Let us therefore come boldly unto the throne of grace, that we may obtain mercy, and find grace to help in time of need (Hebrews 4:16).

That makes Good Friday truly good, even though Jesus suffered the most agonizing death that man has even devised against his fellow man.  With that in mind, are you taking full advantage of what Jesus purchased on your behalf?  What;s more, is the truth of resurrection life and power also present in your life, work and walk?  If not, then the realities of Good Friday and Resurrection Sunday are just historical facts and not a real presence in your daily living.

Worship Quote

I am also knocking out a lot of reading while I am in the UK toward my next two classes in June.  I have nine books to read by June 1, so I am using all my free time toward achieving that goal.  In one of the books, Worship in the Presence of God (not a book I would recommend for your reading enjoyment), I did run across this wonderful thought about worship that is particularly pertinent in my life right now.  I could not wait to share it with you:

The twenty-four elders fall down before him who sits on the throne, and worship him who lives for ever and ever. They lay their crowns before the throne . . . (Revelation 4:10).

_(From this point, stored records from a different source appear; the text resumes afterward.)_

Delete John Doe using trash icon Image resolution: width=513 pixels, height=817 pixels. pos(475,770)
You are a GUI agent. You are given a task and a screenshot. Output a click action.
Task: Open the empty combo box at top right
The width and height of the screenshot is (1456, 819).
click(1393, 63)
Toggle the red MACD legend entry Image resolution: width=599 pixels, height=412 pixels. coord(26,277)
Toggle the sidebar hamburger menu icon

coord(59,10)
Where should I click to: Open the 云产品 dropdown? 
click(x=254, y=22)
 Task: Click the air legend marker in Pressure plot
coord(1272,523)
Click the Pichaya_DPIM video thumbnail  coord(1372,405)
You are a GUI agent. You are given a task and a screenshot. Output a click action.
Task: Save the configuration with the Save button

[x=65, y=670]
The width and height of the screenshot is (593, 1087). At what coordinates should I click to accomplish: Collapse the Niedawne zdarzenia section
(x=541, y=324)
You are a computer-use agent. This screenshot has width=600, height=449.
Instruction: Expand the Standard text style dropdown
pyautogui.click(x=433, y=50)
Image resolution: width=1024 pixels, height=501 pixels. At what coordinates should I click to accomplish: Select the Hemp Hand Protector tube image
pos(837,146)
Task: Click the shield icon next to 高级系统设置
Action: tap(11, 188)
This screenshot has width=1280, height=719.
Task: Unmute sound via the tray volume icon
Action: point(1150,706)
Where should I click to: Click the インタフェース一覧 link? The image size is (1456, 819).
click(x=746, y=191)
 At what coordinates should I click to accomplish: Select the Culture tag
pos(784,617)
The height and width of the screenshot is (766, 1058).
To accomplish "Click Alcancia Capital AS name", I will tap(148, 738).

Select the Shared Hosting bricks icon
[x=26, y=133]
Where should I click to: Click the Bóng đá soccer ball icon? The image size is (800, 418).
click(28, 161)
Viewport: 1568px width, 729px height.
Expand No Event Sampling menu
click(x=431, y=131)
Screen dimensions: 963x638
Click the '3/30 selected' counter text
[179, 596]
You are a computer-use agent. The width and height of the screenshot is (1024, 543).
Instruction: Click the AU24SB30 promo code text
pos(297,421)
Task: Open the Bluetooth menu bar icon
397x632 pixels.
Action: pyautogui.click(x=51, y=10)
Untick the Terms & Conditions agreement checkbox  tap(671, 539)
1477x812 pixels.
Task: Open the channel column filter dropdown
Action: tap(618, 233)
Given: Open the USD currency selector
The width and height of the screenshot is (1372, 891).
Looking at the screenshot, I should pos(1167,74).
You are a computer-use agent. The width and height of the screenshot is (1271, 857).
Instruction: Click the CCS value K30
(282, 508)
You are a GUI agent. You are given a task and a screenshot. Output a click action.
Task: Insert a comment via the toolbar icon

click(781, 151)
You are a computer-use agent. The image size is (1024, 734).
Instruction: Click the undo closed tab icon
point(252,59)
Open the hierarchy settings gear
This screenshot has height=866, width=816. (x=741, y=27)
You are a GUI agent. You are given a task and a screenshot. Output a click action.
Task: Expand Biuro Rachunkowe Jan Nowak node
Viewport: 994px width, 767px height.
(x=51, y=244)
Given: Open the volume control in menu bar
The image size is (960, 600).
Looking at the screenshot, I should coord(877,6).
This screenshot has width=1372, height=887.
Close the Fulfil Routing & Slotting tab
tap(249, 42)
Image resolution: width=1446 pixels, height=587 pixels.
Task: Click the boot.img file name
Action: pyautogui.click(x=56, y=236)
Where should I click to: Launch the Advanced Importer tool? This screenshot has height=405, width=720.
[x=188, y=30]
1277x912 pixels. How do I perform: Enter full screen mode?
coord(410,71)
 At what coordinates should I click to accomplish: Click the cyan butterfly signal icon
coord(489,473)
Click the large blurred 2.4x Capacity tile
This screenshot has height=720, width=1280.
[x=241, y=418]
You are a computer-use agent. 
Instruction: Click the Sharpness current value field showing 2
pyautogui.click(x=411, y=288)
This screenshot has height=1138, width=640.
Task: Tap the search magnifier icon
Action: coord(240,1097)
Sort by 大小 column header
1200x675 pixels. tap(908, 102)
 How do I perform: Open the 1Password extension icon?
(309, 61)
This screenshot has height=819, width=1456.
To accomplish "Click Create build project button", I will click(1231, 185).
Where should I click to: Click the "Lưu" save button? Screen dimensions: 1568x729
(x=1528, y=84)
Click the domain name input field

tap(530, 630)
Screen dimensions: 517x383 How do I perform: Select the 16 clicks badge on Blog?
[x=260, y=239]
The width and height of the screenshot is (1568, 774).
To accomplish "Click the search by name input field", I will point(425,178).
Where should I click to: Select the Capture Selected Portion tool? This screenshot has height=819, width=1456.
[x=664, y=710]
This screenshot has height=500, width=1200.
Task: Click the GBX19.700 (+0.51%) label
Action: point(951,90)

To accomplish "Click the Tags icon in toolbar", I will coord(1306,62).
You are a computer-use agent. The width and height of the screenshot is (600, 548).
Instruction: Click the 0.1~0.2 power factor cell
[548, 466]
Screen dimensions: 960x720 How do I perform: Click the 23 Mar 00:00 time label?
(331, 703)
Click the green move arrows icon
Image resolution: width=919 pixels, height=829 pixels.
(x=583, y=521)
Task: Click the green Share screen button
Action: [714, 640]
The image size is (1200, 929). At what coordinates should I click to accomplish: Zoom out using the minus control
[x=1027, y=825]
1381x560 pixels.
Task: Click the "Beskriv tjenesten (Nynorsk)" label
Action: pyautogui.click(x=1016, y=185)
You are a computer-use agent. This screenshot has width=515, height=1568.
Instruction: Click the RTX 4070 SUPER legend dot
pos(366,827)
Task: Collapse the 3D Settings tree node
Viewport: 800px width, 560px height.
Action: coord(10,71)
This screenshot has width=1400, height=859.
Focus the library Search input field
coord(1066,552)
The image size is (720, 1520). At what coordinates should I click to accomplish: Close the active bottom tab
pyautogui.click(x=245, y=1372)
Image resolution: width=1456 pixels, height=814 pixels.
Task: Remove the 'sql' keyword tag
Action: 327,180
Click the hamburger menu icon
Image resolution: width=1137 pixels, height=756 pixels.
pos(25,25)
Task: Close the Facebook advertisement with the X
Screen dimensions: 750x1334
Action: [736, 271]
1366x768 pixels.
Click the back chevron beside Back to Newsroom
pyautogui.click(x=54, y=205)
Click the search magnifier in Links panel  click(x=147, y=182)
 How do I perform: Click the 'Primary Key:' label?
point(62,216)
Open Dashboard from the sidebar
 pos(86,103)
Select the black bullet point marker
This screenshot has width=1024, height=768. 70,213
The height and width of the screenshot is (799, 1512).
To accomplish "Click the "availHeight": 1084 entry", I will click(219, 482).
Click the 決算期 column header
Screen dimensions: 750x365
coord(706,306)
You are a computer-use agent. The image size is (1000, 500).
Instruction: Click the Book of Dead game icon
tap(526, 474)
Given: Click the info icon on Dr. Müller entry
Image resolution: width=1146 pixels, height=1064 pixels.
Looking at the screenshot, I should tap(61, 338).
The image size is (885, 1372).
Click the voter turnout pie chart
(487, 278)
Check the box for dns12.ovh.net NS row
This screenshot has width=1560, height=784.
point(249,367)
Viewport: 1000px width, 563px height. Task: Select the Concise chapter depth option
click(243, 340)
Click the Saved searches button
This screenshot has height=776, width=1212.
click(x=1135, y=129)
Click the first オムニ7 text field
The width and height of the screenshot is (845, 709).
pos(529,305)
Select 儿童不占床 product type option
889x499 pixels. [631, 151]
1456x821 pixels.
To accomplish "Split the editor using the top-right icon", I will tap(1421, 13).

In acceptable worship all those 'crowns' are handed over, indeed immediately returned to God upon receipt, unequivocally and without holding anything back.  Nebuchadnezzar is a prime example. When his kingdom in all its 'golden' glory is restored to him, he for all practical purposes hands it right back to God (Daniel 4:34-37). He confesses God's sovereignty and does not ask, 'Why?' He submits to His dominion and does not chafe under it, nor seek to escape it. No wonder that he concludes with worship.

In fact, when God removes anything from any believer at any time, from the simplest and minutest to the biggest and most precious item, projected event or even person, he simply says, 'Thank You' for the 'crown' that has been presented to him in the first place. To be content (Philippians 4:11), yes to be thankful (1 Thessalonians 5:18) indeed to rejoice (Philippians 4:4; 1 Thessalonians 5:16) in God's 'Thank you's' is the only evidence that a truly acceptable worship has taken place.  Any other response does and will fall short of it. 

Pretty good stuff, would you say?

A Good Evening

On Monday evening, I had the privilege of being a guest in the home of Dr. Tony and Sheila Stone in Stoutbridge.  Dr. Tony is a retired by active saint who traveled extensively with Billy Graham and Reinhard Bonnke.  Last Christmas Tony bought Sheila my devotional, A Daily Dose of Proverbs.  When they heard I was in the UK, they took it upon themselves to assemble a group of friends in their home to hear me speak. We got there early and Sheila served us a wonderful lamb dinner and then we had dessert when the meeting was over.  Of course, I talked about purpose and we had a grand time together.  It truly was a special evening.

Then on Tuesday, I had no meetings so I decided to plow forward with my new book, Changing the Way We Do Church: Seven Steps to Reformation.  It is due to the publisher by April 15, but I was not sure I would be able to meet the deadline. On Tuesday, however, I spent the day writing and, since this is all material I have taught and outlined, I was able to make great progress. I am now optimiistic that I can meet the deadline.  We shall see.

Wednesday I am off to Revelation TV for an evening primetime interview with live call-in comments and questions.  Then I have more meetings throughout the week as I continue to promote my books and the purpose message. For now, I am back to work on the book, in hopes that I can continue to make the progress that I enjoyed on Tuesday.  Back to work!